====== Recorded information

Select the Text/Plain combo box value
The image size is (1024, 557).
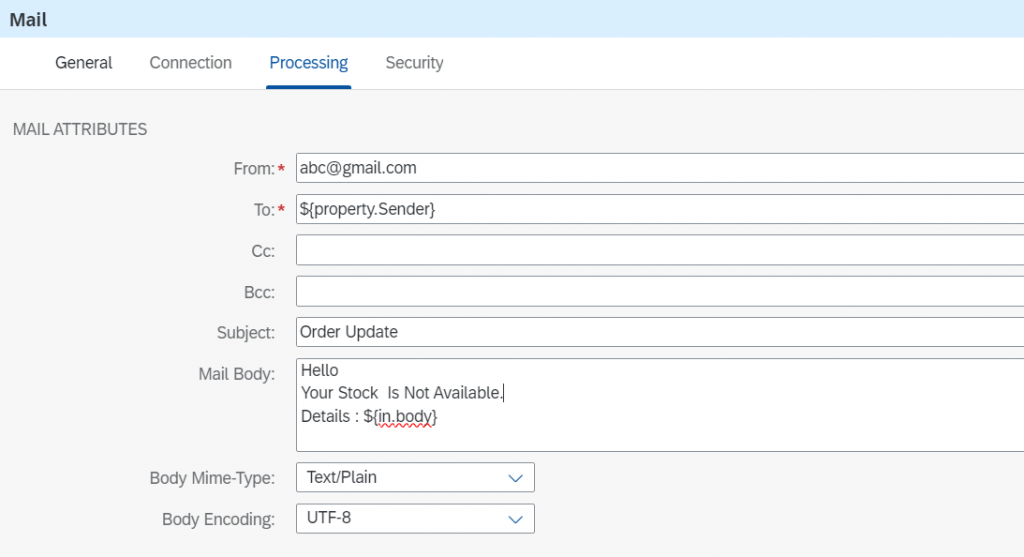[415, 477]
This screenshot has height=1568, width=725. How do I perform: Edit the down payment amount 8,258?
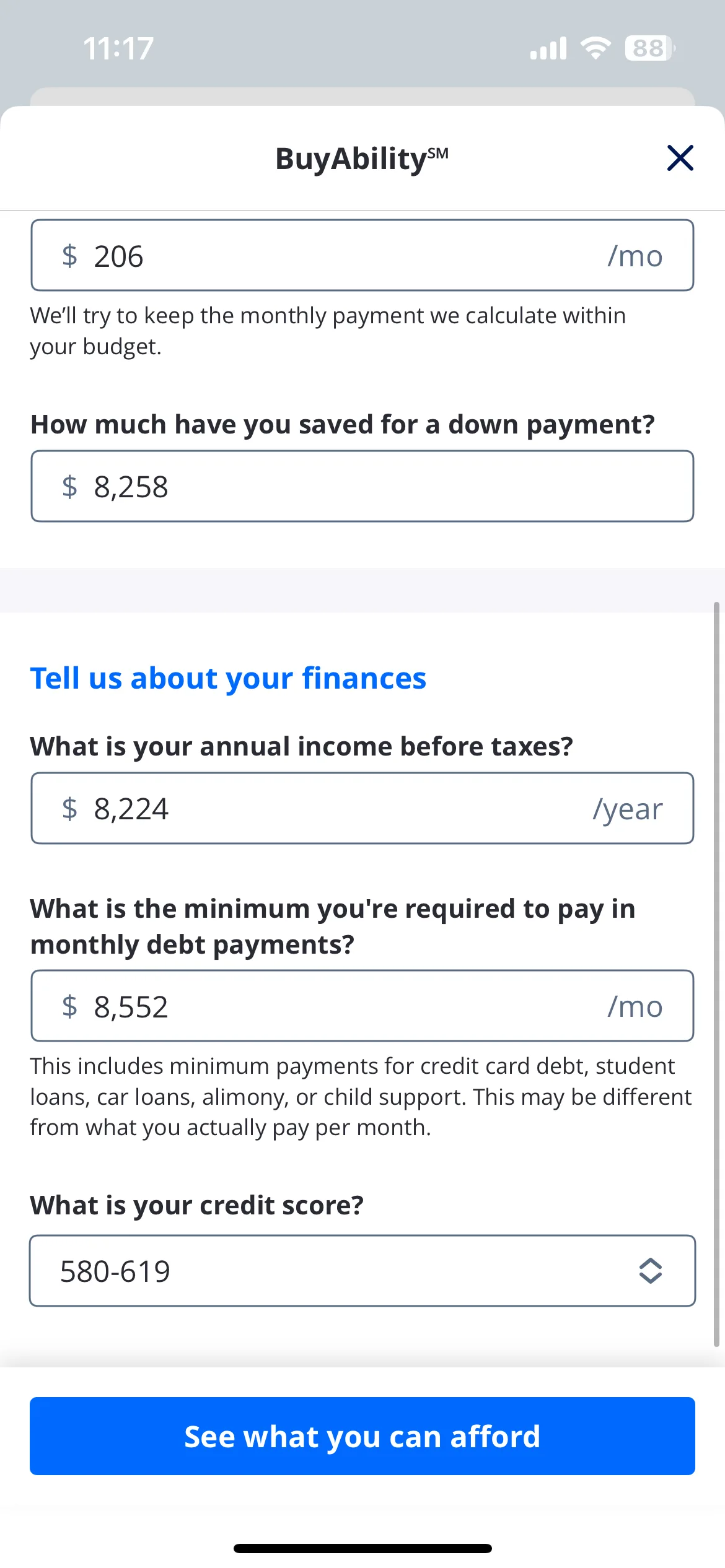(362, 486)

============
====== Recorded information

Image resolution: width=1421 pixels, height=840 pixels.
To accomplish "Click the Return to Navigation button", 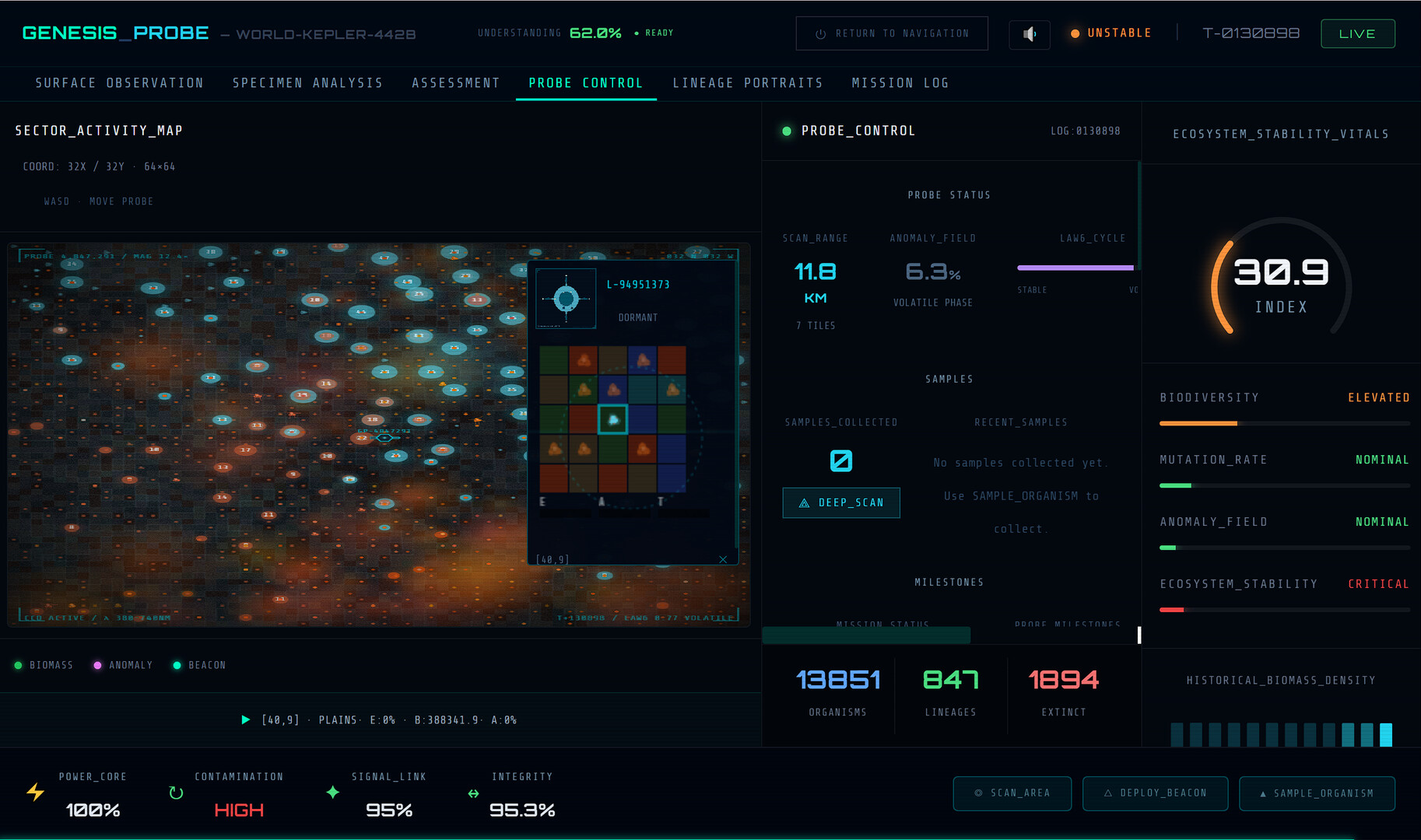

============

(Exercise): Starting at the line with "Image resolution: width=1421" in the entries above, write out every line exactly until the line with "the Return to" has been written. Include no pictures and nothing more.

(Result):
Image resolution: width=1421 pixels, height=840 pixels.
To accomplish "Click the Return to Navigation button", 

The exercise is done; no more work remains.